Fentanyl Abuse The Prescription Killer

Fentanyl Abuse:  The Prescription Killer

What is Fentanyl?

Fentanyl is a drug given to relieve chronic pain.  The opioid shot to fame after the rock icon Prince died as a result of an accidental overdose of the drug.

 

Fentanyl is one of the strongest prescription painkillers available and is currently taken by millions of people across the US to help control their pain.  However, it is also fast becoming a drug of abuse.

 

All opioids treat pain effectively but carry a risk of addiction.  The problem with Fentanyl is its strength and the way it works.  Fentanyl was developed as a fast-acting pain killer in 1960, however, while the effects are rapid they are also short-lived making the user look for an additional dose.  The other problem is that the margin between safety and overdose is very small giving the drug a high overdose risk.  Fentanyl is most commonly used in hospitals because of this risk and the fact that it is 100 times stronger than morphine, making it a high-risk candidate for abuse.

 

Opioids are often prescribed after surgery for a short period of recovery, but for some, they are needed in the long term.  They are effective but also risky and the abuse of opioids is growing nationally.

 

Fentanyl Fatalities

 

The DEA (Drug Enforcement Administration) has announced that 1,000 people in the US died from an overdose of Fentanyl between 2005 and 2007. Nurses, doctors and anesthesiologists have a high risk of abusing the drug because of its availability in hospital, however, it is more usual to see the abuse of prescription Fentanyl and this is increasing in line with its availability in the community.

 

Watching for Signs of Fentanyl Abuse

 

Users often experience a range of unpleasant side effects when using Fentanyl including:

  • Dry mouth
  • Dizziness, headaches
  • Hallucinations
  • Sweating and itching
  • Slower breathing
  • Nausea, poor appetite, weight loss
  • Poor appetite
  • Shaking
  • Visual problems

 

In the case of overdose the person may quickly become unconscious and a coma and death my follow.

 

In addition to the side effects of the drug, a user may also experience long-term physical or mental issues including suppressed immunity, fits, delusions, paranoia and personality changes.

 

How and why is Fentanyl abused?

 

Like other opiates, Fentanyl gives the user feelings of euphoria alongside making them feel more relaxed, drowsy and calm.
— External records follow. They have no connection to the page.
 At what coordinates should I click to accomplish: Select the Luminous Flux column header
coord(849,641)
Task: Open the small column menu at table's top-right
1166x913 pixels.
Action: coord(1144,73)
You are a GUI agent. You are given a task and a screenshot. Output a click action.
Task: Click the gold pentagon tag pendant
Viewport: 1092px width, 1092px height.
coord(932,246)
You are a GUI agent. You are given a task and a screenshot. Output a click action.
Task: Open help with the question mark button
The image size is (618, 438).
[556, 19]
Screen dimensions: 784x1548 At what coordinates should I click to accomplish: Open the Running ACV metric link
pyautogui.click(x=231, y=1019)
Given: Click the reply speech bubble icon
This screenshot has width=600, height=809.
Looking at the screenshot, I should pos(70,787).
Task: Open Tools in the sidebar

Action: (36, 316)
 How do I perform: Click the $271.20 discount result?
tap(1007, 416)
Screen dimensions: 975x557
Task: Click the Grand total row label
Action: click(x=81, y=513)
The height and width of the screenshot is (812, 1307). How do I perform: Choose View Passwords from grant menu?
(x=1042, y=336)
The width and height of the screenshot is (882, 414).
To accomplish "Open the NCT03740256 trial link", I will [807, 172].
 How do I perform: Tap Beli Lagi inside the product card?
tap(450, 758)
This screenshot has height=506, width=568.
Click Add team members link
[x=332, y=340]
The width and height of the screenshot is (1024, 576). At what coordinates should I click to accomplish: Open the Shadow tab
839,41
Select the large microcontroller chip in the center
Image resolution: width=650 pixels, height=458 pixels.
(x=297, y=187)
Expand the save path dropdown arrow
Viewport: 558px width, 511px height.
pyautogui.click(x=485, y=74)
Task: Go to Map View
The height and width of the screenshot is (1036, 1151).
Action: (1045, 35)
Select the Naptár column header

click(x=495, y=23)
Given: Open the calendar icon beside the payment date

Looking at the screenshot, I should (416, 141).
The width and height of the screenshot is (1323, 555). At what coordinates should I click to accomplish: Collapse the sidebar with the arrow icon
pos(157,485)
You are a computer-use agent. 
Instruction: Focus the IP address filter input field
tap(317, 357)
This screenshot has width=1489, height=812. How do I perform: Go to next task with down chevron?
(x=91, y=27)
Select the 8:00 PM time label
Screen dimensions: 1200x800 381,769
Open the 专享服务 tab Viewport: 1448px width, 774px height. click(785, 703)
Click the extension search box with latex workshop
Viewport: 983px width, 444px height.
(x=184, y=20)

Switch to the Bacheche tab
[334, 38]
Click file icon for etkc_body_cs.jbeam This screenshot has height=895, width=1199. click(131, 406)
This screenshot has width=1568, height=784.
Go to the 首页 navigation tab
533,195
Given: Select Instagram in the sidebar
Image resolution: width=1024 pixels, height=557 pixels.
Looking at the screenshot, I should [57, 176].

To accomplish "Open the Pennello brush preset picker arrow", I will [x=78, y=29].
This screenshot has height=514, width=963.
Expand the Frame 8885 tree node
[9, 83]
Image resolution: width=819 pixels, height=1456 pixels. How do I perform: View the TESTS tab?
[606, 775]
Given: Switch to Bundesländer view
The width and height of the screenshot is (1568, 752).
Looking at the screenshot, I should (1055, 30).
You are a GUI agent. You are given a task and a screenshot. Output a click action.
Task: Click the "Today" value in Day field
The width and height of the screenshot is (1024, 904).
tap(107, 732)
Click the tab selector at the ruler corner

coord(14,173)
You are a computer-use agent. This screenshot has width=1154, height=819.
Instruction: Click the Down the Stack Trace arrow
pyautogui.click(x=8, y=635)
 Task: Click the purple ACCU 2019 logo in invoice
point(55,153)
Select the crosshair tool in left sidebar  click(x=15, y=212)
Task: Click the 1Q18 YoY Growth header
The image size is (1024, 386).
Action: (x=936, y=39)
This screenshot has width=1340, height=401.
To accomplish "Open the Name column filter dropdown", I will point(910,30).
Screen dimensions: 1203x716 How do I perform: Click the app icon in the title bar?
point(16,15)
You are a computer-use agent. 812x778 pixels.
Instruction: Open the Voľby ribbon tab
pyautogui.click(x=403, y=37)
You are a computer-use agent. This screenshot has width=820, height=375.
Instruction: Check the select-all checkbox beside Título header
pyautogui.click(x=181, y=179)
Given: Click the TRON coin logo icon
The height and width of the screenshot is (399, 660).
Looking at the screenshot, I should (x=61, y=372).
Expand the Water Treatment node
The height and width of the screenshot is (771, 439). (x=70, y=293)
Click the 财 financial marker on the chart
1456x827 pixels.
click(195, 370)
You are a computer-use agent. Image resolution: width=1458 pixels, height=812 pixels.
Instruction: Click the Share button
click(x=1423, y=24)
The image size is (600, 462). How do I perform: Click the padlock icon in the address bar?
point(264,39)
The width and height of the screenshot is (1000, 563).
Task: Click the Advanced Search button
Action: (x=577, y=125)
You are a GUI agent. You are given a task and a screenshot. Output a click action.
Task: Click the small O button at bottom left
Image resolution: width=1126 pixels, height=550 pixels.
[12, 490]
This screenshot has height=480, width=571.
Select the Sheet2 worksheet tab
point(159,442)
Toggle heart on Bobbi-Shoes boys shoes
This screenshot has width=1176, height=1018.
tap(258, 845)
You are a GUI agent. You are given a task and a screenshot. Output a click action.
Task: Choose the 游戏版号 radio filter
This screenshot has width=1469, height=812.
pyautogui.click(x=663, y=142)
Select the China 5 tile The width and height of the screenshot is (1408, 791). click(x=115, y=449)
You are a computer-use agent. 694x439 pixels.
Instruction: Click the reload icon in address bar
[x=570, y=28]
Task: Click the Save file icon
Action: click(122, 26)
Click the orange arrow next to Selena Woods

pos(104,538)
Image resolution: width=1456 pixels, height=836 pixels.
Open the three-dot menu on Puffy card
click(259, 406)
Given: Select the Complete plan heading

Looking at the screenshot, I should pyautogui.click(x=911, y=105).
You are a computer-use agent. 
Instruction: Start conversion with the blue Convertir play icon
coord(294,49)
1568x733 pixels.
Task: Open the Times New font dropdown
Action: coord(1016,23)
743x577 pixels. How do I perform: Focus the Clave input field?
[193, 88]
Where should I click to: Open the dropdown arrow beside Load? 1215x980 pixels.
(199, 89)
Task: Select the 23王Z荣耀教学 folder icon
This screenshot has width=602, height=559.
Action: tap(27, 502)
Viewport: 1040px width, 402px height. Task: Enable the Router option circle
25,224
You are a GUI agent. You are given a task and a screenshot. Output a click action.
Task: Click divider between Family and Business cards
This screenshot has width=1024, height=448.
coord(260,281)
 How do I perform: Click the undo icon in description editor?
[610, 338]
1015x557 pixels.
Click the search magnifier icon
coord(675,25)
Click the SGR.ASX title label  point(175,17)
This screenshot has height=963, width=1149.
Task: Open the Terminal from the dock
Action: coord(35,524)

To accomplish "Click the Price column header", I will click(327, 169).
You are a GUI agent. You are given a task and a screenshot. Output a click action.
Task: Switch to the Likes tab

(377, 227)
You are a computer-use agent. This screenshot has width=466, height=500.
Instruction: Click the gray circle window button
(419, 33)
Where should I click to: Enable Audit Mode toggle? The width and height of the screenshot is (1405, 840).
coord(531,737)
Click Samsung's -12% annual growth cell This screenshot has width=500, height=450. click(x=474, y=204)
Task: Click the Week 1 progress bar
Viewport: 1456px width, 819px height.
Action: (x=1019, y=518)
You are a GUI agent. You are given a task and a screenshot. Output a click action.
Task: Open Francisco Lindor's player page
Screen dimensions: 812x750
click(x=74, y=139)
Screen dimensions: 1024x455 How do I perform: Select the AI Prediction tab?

It is a powerful opiate and dependency can develop in a short time.  The drug comes as a pill, injection or a dissolvable film.  Once addiction occurs the users often move onto other opioids like heroin because it is cheaper and easier to find.  Sometimes Fentanyl is mixed with other drugs like heroin to increase the effect and in the case of illegally sold Fentanyl, it can be cut with other street drugs making a potentially lethal cocktail.

 

Treating Opioid Addiction

 

Opioids withdrawal can be life-threatening so it is always done under medical supervision.  The symptoms range from mild discomfort through to extreme pain and this often causes a relapse.  The solution has been to help an individual through withdrawal by using medication.  This makes the process more comfortable and reduces the risk of relapse.

 

After detox is complete a good treatment program will look at the underlying mental or psychological processes that lead to addiction, helping people develop an understanding of their motivations and encouraging them to develop new ways to cope with stress.

 

Residential treatments like those offered by The Last House are known to be the most effective because people are removed from environments where they can fall back into old patterns of obtaining and abusing substances.  Time away from peers, negative environments and stresses can help lay a firm foundation for long term sobriety.